One disadvantage is that strict MVCC semantics are violated.
VACUUM FULL
or CLUSTER
can
be useful when dealing with extreme amounts of dead tuples. It
can reclaim more disk space, but runs much more slowly. It
rewrites an entire new copy of the table and rebuilds all indexes.
This typically has much higher overhead than
VACUUM
. Generally, therefore, administrators
should avoid using VACUUM FULL
except in the
most extreme cases.
Although VACUUM FULL
is technically an option
of the VACUUM
command, VACUUM
FULL
uses a completely different implementation.
VACUUM FULL
is essentially a variant of
CLUSTER
. (The name VACUUM
FULL
is historical; the original implementation was
somewhat closer to standard VACUUM
.)
TRUNCATE
, VACUUM FULL
, and
CLUSTER
all require an ACCESS
EXCLUSIVE
lock, which can be highly disruptive
(SELECT
, INSERT
,
UPDATE
, and DELETE
commands
will all be blocked).
VACUUM FULL
(and CLUSTER
)
temporarily uses extra disk space approximately equal to the size
of the table, since the old copies of the table and indexes can't
be released until the new ones are complete.
PostgreSQL's MVCC transaction semantics depend on being able to compare transaction ID numbers (XID) to determine whether or not the row is visible to each query's MVCC snapshot (see interpreting XID stamps from tuple headers). But since on-disk storage of transaction IDs in heap pages uses a truncated 32-bit representation to save space (rather than the full 64-bit representation), it is necessary to vacuum every table in every database at least once every two billion transactions (though far more frequent vacuuming is typical).

━━━━━━━━━━━━━━━━━━━━

In the page excerpt on VACUUM FULL, what kind of lock do TRUNCATE, VACUUM FULL, and CLUSTER all require?

**INFORMATION SHOWN**
━━━━━━━━━━━━━━━━━━━━

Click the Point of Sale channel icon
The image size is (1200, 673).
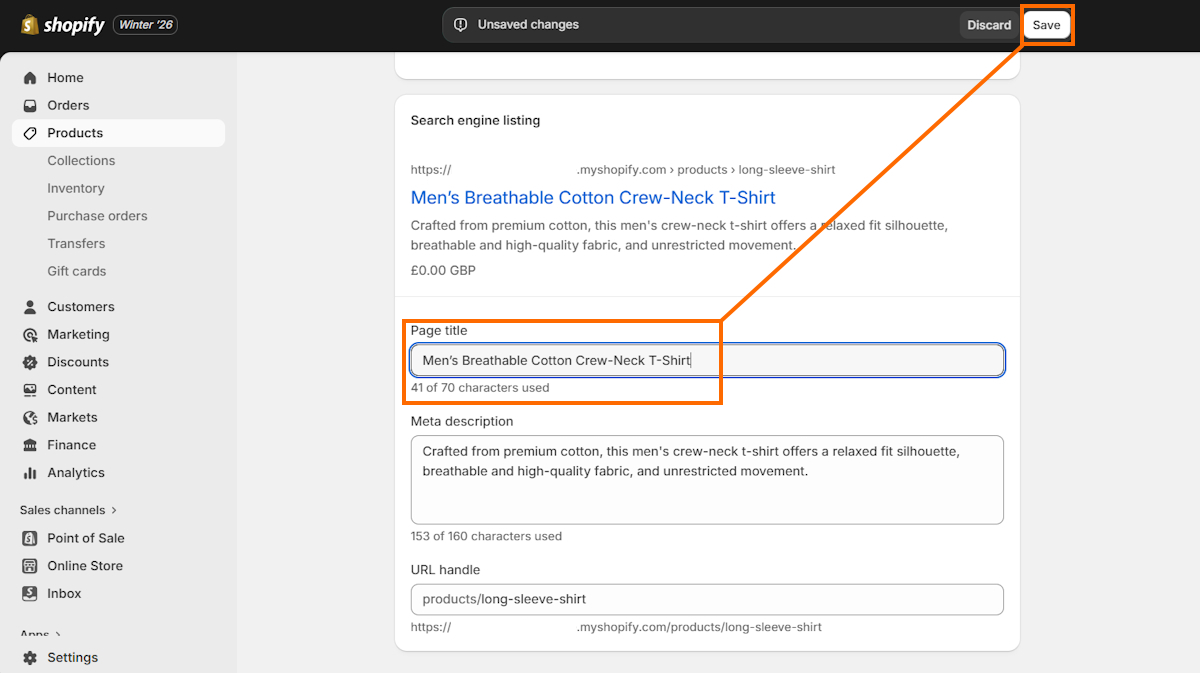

━━━━━━━━━━━━━━━━━━━━

**REPLY**
An ACCESS EXCLUSIVE lock.